Une véritable approche de l'ingénierie inverse nécessite de comprendre le cerveau à son niveau le plus abstrait. Une telle compréhension holistique transcende le fait de savoir qu'un gène ou une région du cerveau est nécessaire pour la mémoire ou la cognition – cela explique comment et pourquoi. Un article publié dans la revue Neuron en février appelle les neuroscientifiques à examiner comment un circuit cérébral pourrait ou devrait fonctionner avant de le disséquer avec une multitude d'outils, tout comme il faut comprendre des concepts tels que l'aérodynamique et l'élévation avant d'étudier l'aile d'un oiseau. . Cette idée, née du défunt neuroscientifique David Marr , implique que HBP ait d'abord besoin d'une théorie sur la façon dont le langage ou la conscience pourrait émerger des neurones et des synapses avant de simuler aveuglément des milliards d'entre eux.

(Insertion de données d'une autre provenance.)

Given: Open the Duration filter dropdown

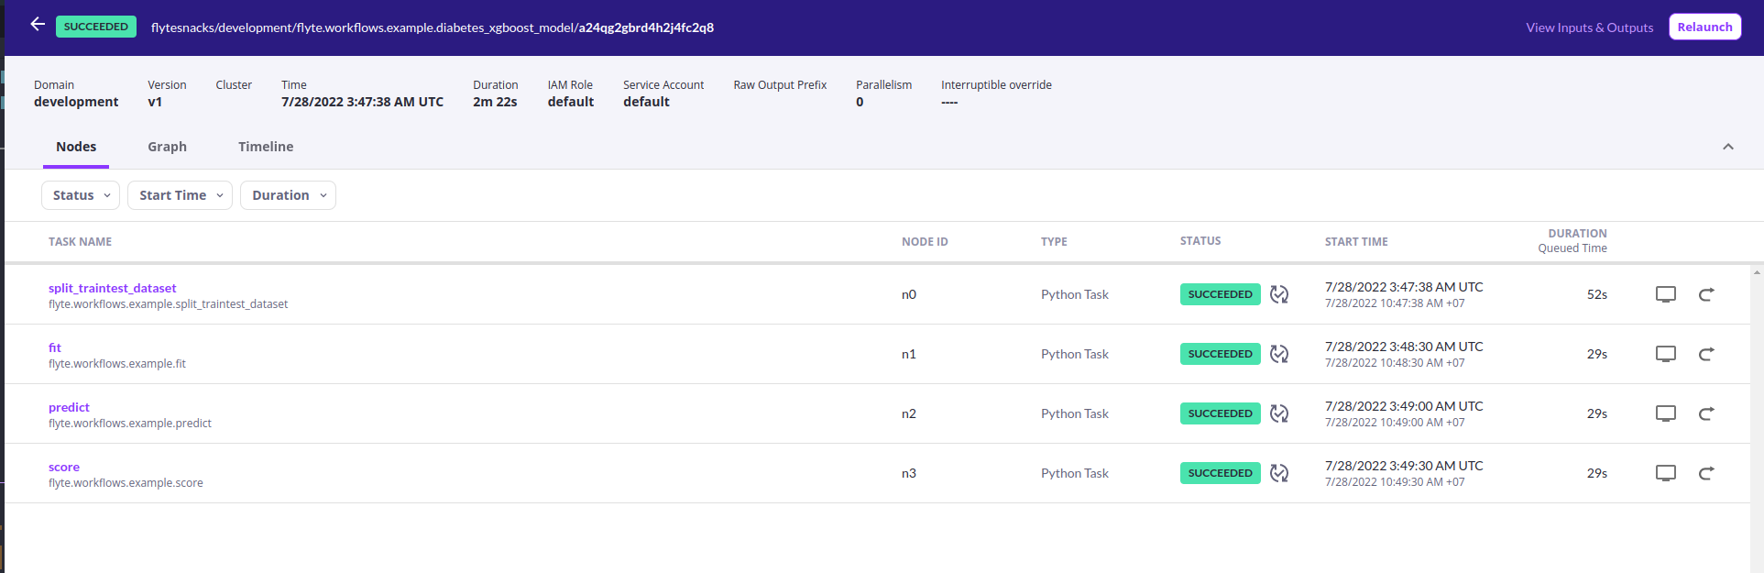Looking at the screenshot, I should coord(288,195).
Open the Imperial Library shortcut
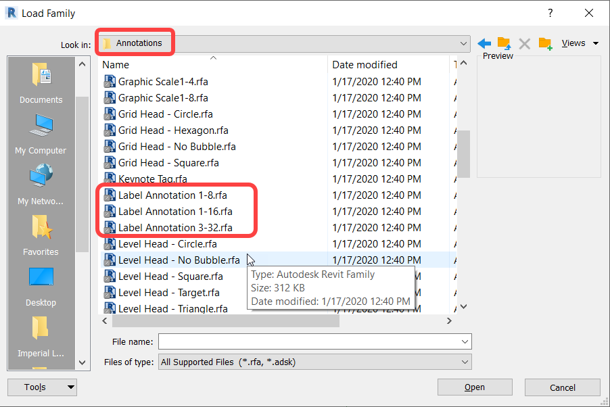The height and width of the screenshot is (407, 610). (x=41, y=335)
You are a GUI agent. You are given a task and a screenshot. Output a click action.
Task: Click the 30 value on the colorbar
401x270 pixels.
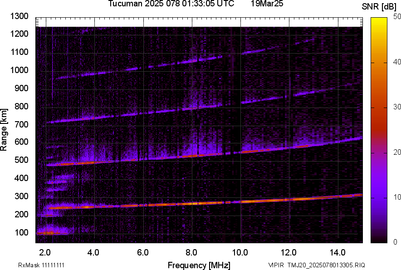pos(397,107)
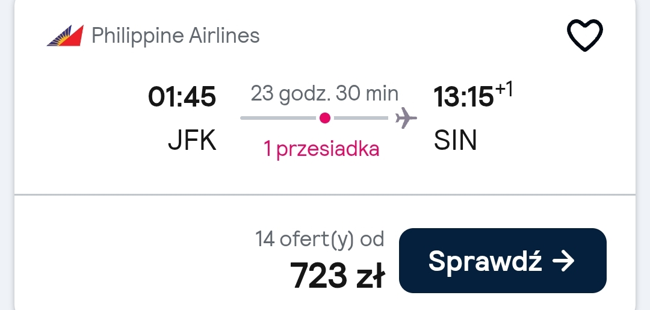Click the pink stopover dot
This screenshot has height=310, width=650.
point(325,118)
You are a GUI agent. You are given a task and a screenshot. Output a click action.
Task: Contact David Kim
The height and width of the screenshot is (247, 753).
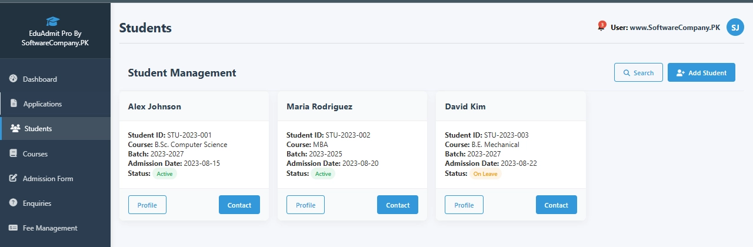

Jusqu'à ce que nous sachions comment et pourquoi un certain type d'activité ou un morceau de tissu cérébral est nécessaire pour le comportement, nous ne pouvons pas vraiment prétendre que nous comprenons le cerveau. En attendant, il y aura toujours de la place pour des théoriciens en dehors du laboratoire pour réfléchir à nos comportements et demander quels mécanismes biologiques pourraient engendrer une telle complexité. Les fondements de la neuroscience ne doivent pas être simplement des cellules individuelles, mais aussi de grandes idées.